What is the number of lines below that contain the word "arrow"? Respond with that number alone.
___
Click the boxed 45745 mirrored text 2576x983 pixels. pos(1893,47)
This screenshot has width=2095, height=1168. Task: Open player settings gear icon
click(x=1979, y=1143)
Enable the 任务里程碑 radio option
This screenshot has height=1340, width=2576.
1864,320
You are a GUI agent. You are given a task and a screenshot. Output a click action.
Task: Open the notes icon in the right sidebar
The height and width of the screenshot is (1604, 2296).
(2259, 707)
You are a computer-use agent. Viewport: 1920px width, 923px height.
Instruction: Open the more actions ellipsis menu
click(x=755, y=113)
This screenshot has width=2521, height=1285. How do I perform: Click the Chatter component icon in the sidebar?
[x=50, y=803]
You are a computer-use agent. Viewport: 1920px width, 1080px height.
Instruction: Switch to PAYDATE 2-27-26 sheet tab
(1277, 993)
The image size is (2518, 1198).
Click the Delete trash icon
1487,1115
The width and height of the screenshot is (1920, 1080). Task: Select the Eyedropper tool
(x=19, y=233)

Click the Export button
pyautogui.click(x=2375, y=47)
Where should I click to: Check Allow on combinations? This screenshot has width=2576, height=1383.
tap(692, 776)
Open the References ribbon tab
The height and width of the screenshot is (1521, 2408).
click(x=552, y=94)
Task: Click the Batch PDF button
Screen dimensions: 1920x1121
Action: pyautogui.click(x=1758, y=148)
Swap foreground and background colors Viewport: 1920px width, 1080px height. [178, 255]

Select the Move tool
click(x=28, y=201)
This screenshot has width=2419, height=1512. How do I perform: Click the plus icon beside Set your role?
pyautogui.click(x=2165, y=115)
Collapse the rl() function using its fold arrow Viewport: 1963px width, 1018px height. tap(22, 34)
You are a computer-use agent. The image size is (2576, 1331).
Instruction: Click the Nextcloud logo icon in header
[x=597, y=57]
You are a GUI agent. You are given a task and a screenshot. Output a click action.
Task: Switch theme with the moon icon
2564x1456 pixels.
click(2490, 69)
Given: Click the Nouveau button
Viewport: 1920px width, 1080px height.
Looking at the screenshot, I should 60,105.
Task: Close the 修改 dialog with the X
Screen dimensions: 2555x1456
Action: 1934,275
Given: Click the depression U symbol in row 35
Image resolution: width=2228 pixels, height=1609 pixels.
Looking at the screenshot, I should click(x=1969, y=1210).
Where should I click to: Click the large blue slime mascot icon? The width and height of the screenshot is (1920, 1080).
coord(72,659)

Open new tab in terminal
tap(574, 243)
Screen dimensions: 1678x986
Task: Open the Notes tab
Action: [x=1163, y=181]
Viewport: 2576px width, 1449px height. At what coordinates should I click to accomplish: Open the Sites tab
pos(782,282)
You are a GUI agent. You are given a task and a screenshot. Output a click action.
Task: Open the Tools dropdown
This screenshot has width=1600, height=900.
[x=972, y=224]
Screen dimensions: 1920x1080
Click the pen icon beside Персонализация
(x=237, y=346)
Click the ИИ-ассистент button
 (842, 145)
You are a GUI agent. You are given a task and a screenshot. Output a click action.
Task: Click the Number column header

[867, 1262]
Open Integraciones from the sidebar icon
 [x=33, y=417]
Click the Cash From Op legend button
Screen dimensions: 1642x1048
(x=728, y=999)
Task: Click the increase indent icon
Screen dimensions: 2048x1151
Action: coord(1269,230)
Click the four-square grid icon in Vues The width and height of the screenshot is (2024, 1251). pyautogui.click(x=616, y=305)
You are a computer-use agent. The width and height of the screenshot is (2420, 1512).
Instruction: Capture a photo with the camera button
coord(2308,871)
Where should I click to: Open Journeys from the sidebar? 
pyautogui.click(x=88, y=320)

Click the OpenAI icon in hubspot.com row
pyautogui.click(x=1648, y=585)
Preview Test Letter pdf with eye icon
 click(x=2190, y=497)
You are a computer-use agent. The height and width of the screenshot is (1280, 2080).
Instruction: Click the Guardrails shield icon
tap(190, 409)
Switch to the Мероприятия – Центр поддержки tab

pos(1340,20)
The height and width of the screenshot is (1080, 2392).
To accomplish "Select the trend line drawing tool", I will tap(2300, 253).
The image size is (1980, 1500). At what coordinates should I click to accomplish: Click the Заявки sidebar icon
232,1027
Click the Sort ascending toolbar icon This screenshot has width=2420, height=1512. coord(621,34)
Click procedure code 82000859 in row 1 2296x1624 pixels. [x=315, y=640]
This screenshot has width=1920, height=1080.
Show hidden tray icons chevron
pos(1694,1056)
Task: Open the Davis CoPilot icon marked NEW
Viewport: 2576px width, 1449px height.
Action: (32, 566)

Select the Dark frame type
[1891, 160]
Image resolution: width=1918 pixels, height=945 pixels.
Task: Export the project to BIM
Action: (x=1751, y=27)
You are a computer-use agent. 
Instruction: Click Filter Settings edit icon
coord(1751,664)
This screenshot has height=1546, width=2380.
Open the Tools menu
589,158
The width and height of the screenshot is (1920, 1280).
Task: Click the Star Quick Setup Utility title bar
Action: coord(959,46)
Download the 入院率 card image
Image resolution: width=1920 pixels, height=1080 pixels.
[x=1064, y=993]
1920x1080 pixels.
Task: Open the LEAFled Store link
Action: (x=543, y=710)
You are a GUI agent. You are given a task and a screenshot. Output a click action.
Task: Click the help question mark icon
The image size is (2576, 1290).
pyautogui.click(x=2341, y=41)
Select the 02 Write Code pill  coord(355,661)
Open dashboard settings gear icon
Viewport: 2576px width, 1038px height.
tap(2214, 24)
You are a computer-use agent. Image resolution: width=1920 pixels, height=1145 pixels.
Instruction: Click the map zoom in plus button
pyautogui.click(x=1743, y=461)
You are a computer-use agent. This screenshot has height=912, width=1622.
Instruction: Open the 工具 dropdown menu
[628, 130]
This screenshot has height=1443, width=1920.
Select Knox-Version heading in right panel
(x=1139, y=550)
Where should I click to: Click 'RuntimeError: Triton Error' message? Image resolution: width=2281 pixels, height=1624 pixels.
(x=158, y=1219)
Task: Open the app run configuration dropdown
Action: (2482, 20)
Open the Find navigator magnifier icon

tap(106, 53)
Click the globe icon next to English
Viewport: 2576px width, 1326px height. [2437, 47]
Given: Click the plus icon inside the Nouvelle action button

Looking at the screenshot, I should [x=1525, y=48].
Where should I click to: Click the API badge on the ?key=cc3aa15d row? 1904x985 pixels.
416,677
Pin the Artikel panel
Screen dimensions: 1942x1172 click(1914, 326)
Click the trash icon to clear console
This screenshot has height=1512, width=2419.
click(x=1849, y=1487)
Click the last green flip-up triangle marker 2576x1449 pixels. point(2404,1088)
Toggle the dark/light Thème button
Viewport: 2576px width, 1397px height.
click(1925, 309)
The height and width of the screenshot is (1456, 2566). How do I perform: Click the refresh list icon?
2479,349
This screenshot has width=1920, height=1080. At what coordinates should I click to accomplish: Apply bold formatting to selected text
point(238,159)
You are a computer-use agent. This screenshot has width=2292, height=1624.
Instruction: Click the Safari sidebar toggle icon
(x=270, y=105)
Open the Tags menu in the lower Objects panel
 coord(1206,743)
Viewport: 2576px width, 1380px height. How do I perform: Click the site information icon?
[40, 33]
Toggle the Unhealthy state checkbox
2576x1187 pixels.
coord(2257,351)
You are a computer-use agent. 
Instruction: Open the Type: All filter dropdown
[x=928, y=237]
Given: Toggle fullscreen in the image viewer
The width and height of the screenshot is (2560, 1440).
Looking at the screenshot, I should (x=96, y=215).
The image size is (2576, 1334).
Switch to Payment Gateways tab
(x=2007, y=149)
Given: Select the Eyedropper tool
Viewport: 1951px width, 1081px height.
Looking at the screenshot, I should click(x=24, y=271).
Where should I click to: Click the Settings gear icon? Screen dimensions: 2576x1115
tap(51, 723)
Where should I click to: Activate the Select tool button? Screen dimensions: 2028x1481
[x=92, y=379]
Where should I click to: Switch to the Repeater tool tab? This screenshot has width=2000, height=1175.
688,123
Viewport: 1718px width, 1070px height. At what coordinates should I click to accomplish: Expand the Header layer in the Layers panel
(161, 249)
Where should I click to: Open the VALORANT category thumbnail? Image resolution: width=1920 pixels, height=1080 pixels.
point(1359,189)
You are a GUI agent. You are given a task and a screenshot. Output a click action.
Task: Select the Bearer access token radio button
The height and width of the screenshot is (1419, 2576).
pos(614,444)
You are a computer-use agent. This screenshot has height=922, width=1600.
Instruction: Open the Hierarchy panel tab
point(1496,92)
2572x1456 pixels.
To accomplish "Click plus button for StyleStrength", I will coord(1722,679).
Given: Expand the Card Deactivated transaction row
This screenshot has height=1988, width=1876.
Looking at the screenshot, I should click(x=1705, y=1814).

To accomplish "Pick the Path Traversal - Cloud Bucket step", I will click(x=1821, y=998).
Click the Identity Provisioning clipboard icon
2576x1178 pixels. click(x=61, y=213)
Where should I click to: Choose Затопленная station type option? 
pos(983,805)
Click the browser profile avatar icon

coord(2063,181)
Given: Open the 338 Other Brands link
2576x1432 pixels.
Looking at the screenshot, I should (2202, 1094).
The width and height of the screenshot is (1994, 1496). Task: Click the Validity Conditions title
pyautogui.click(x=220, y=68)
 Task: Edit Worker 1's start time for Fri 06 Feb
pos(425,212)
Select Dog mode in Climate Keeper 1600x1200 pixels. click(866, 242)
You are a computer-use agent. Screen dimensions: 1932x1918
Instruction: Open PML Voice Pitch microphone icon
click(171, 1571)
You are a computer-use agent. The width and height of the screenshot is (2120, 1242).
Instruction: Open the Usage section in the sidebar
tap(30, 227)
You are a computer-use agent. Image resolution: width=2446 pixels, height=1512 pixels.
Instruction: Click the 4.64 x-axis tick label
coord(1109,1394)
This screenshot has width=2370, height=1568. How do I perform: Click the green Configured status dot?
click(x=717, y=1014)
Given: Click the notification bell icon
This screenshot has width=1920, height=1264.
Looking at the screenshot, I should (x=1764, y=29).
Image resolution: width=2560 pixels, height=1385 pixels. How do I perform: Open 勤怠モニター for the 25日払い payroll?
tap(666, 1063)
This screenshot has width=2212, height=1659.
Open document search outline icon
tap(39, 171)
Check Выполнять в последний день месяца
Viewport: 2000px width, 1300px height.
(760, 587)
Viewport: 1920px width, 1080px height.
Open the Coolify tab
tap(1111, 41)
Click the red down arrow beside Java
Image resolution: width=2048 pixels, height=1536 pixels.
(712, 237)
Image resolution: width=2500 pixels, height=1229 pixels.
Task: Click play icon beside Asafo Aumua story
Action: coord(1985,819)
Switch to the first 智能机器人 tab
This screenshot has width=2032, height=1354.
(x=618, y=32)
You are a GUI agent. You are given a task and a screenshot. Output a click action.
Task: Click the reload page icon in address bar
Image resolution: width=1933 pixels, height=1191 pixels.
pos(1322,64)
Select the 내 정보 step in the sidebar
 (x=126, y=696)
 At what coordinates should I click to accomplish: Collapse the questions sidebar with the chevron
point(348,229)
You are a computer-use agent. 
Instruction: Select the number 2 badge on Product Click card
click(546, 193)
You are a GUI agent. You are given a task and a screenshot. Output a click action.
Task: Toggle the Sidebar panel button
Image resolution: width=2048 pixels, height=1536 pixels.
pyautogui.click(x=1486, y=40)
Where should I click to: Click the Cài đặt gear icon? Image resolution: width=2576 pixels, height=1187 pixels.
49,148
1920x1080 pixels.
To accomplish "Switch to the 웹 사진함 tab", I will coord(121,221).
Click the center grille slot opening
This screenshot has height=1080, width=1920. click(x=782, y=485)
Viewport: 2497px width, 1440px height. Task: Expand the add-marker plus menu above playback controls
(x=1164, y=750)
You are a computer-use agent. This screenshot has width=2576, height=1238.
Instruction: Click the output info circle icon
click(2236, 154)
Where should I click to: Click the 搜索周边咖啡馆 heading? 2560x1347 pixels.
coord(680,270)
___
* [Output below]:
2